Wow, it feels really bad to drag the research phase for more than two weeks.
In the previous week, my research result focused on the individual actions one could take However, I found it challenging to write a clear problem statement. I reflected on the past two weeks, and I think the expert research was conducted with a lack of intention. The conversations helped me understand the issue of climate change in general, but I kept beating around the bush without finding the right problem space.
At the end of last week, I turned to look at the article that inspired me to examine the intersection of critical thinking and climate change: We Might Be Reaching ‘Peak Indifference’ on Climate Change. I decided to turn my attention back to how we as individuals understand climate change and the impact of our actions.
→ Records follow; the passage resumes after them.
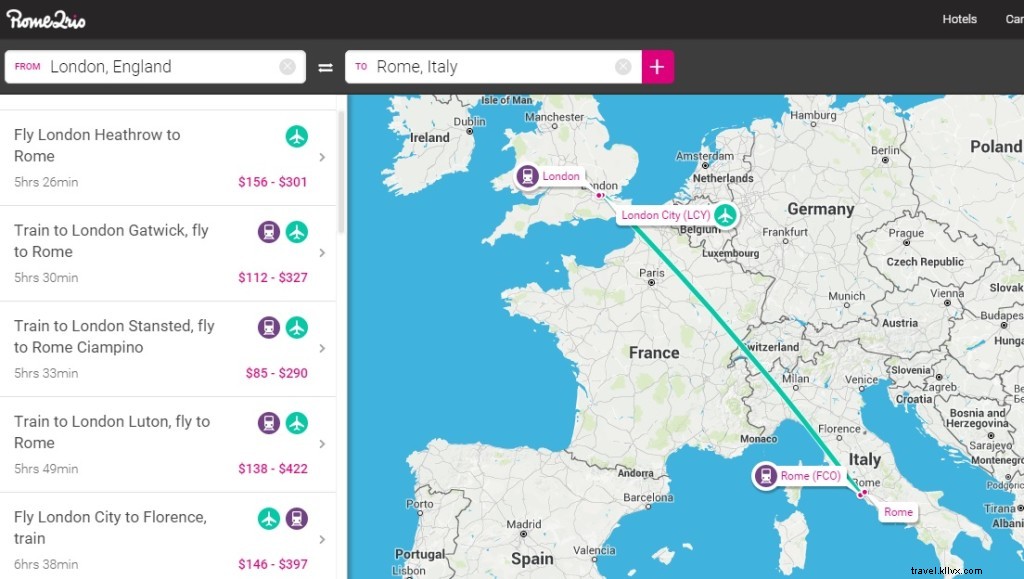
Task: Open the Cars menu
Action: [x=1013, y=19]
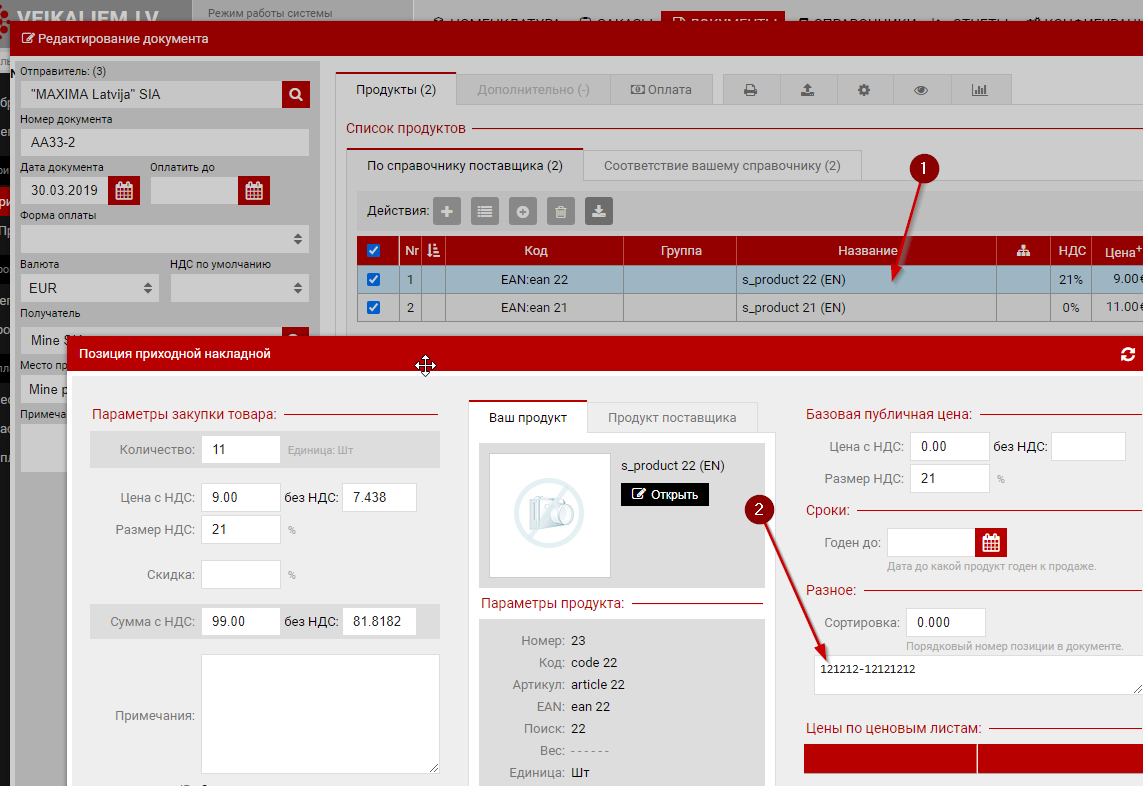Click the refresh icon in the position dialog header

pos(1128,354)
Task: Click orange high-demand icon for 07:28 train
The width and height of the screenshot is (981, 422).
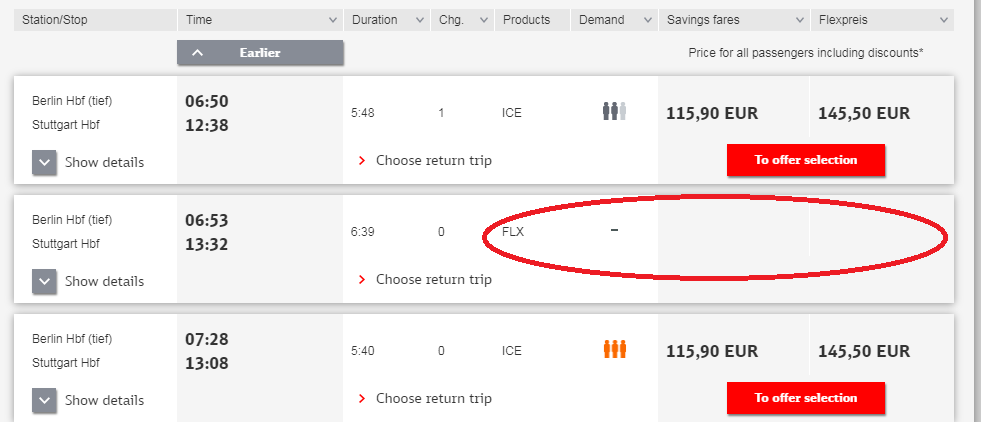Action: pyautogui.click(x=614, y=349)

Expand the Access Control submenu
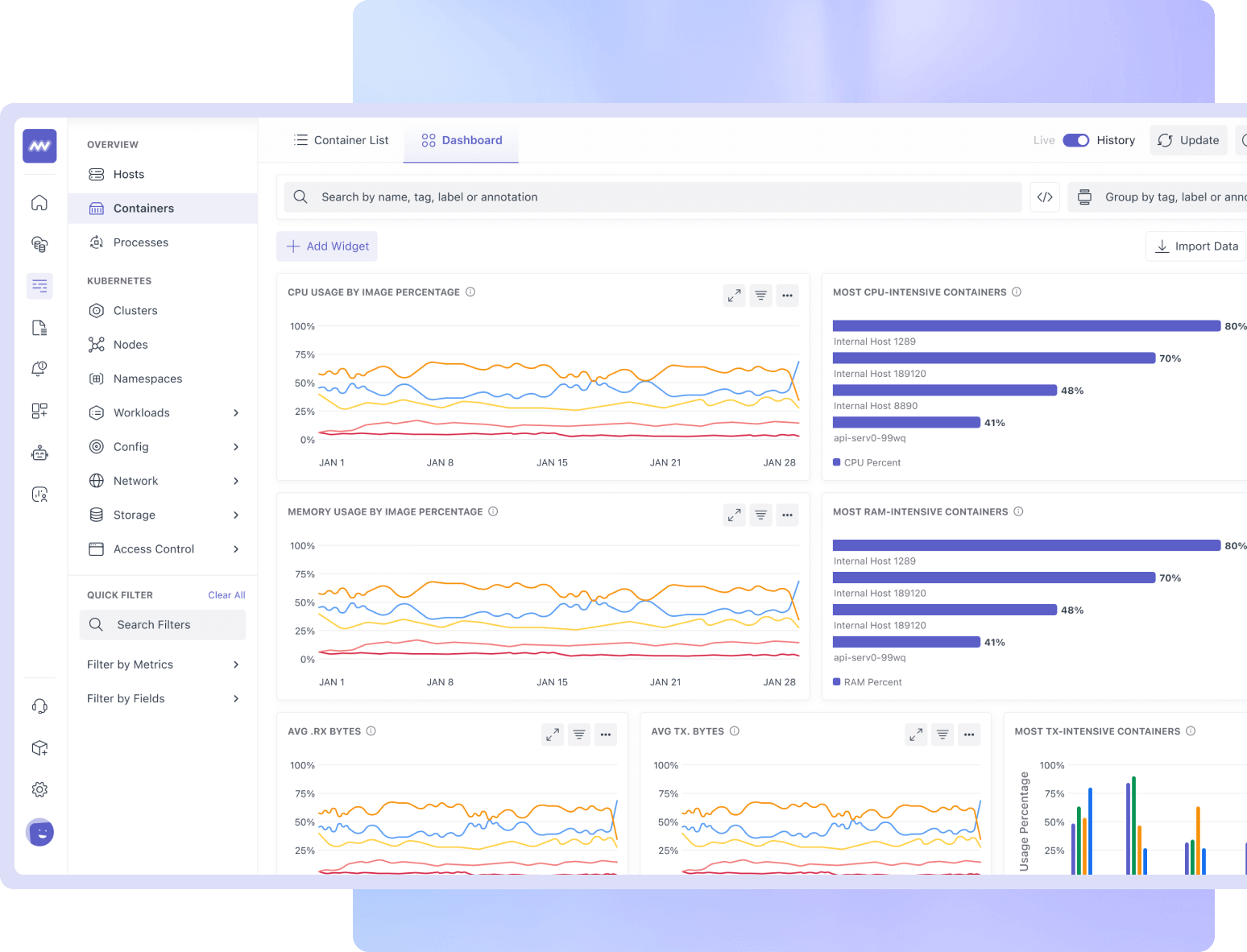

Bret Victor’s What Can I Technologist Do about Climate Change? explained the problem well:
Imagine a concerned citizen who does a web search for “what can I do about climate change”. The top two results as I write this are the EPA’s What You Can Do and the David Suzuki Foundation’s Top 10 ways you can stop climate change. […] These are lists of proverbs. Little action items, mostly dequantified, entirely decontextualized. How significant is it to “eat wisely” and “trim your waste”? How does it compare to other sources of harm? How does it fit into the big picture? How many people would have to participate in order for there to be appreciable impact? How do you know that these aren’t token actions to assauge guilt?
Even though I wouldn’t call myself a technologist, I wholeheartedly agree with what he wrote here. It’s a vicious feedback loop.
I have forced myself to start brainstorming on connecting specific actions one takes to carbon emissions of the world.
Hope I could run a third sprint this semester!